Une autre repose sur les décors naturels : je voulais que Sabotage donne l’impression d’une immédiateté de ce qui s’y déroule. Si j’avais tourné en numérique, l’image aurait été comme lissée, uniforme. La pellicule pouvait capter les nuances de chaque instant, notamment en termes de lumières, selon que l’on tourne de jour ou de nuit. Et plus encore, c’était aussi une manière d’inscrire Sabotage dans l’héritage d’un certain cinéma militant des années 60-70, en retrouvant son grain d’image.”

7 – Un film potentiellement polémique

“Je suis convaincu qu’en France, certains médias vont tenter de le rapprocher du climat social actuel,” souligne Daniel Goldhaber. “J’espère juste que votre public pourra se rendre compte en allant voir ce film que l’ébullition est la même chez vous que chez nous, que les masses populaires sont en colère contre la même chose : le système néo-libéral qui est en train de détruire la possibilité de vivre sur Terre comme de s’organiser en société.

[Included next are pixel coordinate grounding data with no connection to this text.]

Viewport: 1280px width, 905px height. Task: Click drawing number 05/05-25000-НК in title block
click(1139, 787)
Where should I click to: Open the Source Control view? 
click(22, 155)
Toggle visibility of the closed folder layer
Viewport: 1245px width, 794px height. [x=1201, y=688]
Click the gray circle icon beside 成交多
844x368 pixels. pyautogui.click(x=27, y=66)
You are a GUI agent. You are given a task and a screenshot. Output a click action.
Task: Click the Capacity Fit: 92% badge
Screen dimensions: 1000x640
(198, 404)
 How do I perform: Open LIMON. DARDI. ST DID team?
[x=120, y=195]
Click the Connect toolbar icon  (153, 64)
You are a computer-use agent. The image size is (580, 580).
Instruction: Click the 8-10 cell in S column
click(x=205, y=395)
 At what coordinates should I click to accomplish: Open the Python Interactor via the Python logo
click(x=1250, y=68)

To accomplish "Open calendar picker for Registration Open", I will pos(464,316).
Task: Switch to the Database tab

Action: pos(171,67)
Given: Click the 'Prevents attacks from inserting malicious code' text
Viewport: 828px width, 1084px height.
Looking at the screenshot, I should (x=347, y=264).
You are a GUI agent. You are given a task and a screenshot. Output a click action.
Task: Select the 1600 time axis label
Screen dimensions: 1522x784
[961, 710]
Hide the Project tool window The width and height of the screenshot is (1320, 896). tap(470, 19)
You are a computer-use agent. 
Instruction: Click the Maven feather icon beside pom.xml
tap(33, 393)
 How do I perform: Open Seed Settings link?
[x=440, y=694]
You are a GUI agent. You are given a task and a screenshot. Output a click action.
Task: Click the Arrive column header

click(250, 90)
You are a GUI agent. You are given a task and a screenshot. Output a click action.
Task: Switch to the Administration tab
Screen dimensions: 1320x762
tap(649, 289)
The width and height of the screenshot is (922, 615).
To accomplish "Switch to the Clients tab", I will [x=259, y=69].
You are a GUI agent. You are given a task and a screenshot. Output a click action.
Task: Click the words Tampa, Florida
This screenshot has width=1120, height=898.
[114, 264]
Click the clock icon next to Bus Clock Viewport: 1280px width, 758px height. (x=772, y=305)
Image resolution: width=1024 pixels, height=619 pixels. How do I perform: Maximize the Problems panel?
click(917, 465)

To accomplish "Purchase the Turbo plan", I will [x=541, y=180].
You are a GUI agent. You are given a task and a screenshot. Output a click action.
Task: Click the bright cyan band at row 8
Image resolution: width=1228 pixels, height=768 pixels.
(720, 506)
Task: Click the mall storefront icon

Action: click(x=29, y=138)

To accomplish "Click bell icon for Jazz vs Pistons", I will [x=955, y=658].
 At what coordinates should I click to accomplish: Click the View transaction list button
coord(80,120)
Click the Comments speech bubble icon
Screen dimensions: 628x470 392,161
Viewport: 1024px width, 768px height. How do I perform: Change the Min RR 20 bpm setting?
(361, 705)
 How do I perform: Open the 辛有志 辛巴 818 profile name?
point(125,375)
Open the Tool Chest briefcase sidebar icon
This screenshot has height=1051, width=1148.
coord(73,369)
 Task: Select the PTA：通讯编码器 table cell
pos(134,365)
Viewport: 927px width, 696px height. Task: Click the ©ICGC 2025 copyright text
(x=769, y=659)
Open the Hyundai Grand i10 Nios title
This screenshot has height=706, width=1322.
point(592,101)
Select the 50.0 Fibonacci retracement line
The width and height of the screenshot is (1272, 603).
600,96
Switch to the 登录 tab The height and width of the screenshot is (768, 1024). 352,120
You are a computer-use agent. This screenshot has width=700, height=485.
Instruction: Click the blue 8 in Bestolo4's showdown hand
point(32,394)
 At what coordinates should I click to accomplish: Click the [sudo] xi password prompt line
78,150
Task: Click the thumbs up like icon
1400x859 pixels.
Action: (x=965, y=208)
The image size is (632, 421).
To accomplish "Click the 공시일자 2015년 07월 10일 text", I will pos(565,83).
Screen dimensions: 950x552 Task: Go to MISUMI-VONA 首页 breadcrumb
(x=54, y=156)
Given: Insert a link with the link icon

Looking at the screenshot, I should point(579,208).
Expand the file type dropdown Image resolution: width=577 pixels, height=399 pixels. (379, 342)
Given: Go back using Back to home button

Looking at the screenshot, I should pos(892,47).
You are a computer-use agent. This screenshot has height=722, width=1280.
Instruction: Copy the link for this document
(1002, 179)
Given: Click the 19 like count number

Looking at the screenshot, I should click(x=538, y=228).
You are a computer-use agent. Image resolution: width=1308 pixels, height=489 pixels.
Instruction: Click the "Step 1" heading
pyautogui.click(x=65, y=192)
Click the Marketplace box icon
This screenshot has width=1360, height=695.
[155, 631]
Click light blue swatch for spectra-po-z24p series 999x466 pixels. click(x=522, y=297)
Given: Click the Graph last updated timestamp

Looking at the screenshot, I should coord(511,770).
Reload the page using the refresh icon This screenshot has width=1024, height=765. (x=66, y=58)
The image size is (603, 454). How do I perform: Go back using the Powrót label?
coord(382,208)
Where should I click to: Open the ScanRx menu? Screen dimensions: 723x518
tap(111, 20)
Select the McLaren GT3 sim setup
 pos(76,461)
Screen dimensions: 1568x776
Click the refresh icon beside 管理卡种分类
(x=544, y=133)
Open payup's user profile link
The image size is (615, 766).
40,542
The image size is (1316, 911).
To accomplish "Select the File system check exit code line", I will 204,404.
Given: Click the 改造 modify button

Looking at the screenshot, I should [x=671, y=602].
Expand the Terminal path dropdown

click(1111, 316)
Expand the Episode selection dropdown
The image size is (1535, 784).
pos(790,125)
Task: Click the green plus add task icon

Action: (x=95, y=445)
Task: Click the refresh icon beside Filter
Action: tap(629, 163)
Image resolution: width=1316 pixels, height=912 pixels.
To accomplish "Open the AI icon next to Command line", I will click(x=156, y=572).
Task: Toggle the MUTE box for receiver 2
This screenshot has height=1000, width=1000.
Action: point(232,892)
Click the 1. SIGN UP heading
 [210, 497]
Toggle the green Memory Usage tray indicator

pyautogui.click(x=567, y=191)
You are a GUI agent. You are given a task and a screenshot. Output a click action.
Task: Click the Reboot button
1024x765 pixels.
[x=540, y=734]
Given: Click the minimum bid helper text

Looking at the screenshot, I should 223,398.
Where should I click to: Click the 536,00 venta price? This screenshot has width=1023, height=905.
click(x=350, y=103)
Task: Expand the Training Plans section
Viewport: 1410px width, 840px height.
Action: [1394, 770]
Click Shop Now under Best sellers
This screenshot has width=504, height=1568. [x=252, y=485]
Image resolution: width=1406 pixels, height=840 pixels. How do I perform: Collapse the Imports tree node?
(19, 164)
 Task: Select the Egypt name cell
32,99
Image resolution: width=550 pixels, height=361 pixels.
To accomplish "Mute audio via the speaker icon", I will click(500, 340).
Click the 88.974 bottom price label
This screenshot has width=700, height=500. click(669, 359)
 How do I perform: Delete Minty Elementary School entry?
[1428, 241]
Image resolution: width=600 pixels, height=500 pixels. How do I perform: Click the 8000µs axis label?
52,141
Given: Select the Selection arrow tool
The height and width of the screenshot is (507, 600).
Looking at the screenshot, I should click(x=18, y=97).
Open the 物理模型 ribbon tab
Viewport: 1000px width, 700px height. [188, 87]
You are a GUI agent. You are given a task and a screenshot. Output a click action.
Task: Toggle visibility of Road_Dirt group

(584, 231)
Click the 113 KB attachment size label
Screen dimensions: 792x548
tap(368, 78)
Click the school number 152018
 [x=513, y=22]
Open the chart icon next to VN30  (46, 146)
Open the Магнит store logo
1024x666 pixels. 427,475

Cela dit, si Sabotage devait devenir un film polémique en France, ce ne serait pas forcément une mauvaise chose. Pour tout vous dire, j’espère même que cela arrivera car cela fait partie du processus de construction des contre-cultures. S’il y a des débats virulents autour de ce film, cela incitera des gens à aller le voir. Et cela leur ouvrira peut-être les yeux sur les véritables enjeux. J’ai le sentiment que la mouvance actuelle de cancel culture par exemple, même si elle part d’une bonne volonté, nous amène sur le chemin inverse, voire ouvre la voie à un dangereux néofascisme. Alors oui, ça ne me dérangerait pas que Sabotage trouve son chemin vers le public à travers des gens que ce film mettra en rogne.”